言霊主義者だって、なまの感情がある。なまの感情は、それまでの「解釈」の体系と、実際の出来事によって、大半は、決まってしまうのである。
実際の出来事は、記憶に残り、解釈の体系にある程度の影響を与える。ものすごく影響を与えるときだってある。
たとえば、言霊主義者が、言霊理論を否定されたときは、怒りのような感情がわくのである。不愉快だと思うのである。言霊主義者は、言霊理論が絶対に正しいと思っているので、言霊理論を否定されると、不愉快な感情がわくのである。
不快になるのである。
ちょっとだけ説明しておくと、「言霊理論が絶対に正しい」と思っているということが、「解釈の体系」の一部を形成しているのである。
だから、自分が絶対に正しいと思っていた言霊理論を否定されたときは「うれしいうれしい」と言っても、なかなか、うれしくならないのである。
「楽しい楽しい」と言っても楽しくならないのである。言葉に言霊の力が宿っていて、その力が絶対的な力なのであれば、自分が絶対に正しいと思っていた言霊理論を否定されたときも、「うれしいうれしい」と言うだけで、ほんとうにうれしくなるはずなのだ。

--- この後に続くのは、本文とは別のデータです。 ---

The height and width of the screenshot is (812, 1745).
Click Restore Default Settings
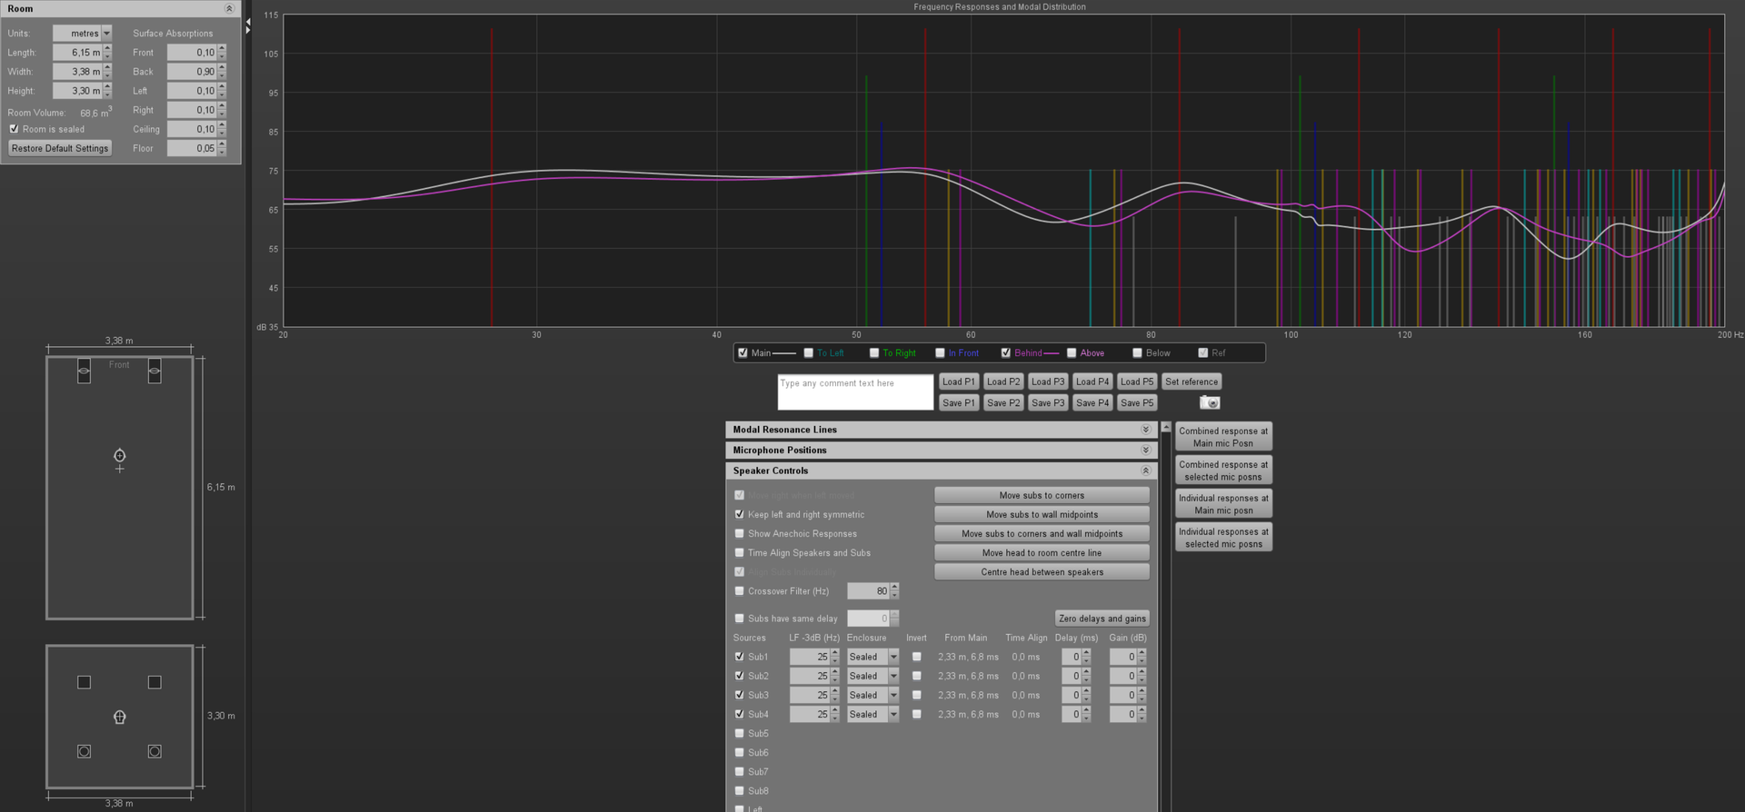(x=60, y=148)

「楽しい楽しい」と言うだけで、直前の出来事にまったく関係なく「楽しくなるはず」なのだ。
ところが、楽しくならないのである。
こういうことを、言霊主義者は、無視している。
おこっているときに、「うれしい」と言っても、なかなかうれしくならないという事実を、無視しているのである。おこっているときに、「楽しい」と言っても、なかなか、楽しくならないという事実を、無視しているのである。
「ぬけぬけ」だから、気がつかないだけなのだ。
自分の「なまの感情」を、無視してしまう。
出来事に対応したなまの感情があるのに、それを、無視してしまうのである。
言霊との関連において考えることができないのである。自分の「なまの感情」と「言霊」の関係について、よく考えることができないのである。言霊主義者は……。
* * *
逆にたとえば、なにか、とてつもなくうれしいと感じることが起こったとする。
うれしいと思っているときは、「腹が立つ」と言っても、なかなか、腹が立たないのである。うれしいと思っているときは「くやしい」と言っても、なかなか、くやしくならないのである。
どうしてかというと、実際の出来事によって、うれしく感じているからだ。
この場合も、時間的な接近は、ある程度、影響を与える。直前の出来事が、そのときの感情を(だいたいのレベルで)決定しているのである。
だから、直前の出来事が発生して、自分がなんらかのことを感じてしまっている場合は、「言葉によって、書き換えよう」としても、なかなか、書き換えることができないのである。
実際は、こっちが正しい。
言霊理論に従えば、直前の出来事に関係なく、いくらでも、自分の感情を書き換えることができるはずなのだ。
なにが起こったって、自分が「楽しい」と言えば、楽しくなるのである。なにが起こったって、自分が「くやしい」と言えば、くやしくなるのである。
ところが、そんなことにはならない。自分の「なまの感情」が、そのときの感情なのである。
「なまの感情」が発生しているときは、それなりの理由があるのである。それなりの理由を無視して、「言えば」言った通りに(自分が)感じるわけではないのである。
ところが、そういう日常的な出来事を無視して「言えば、言った通りの感情になる」と思っているのが言霊主義者なのである。
言えば、言った通りの感情になるのだから、言えばよいのである。
なにが起こったって、「楽しい」と言えば楽しくなるはずなのである。
ところが、実際には、どんなに頑固な言霊主義者だって、そんな生活はしていない。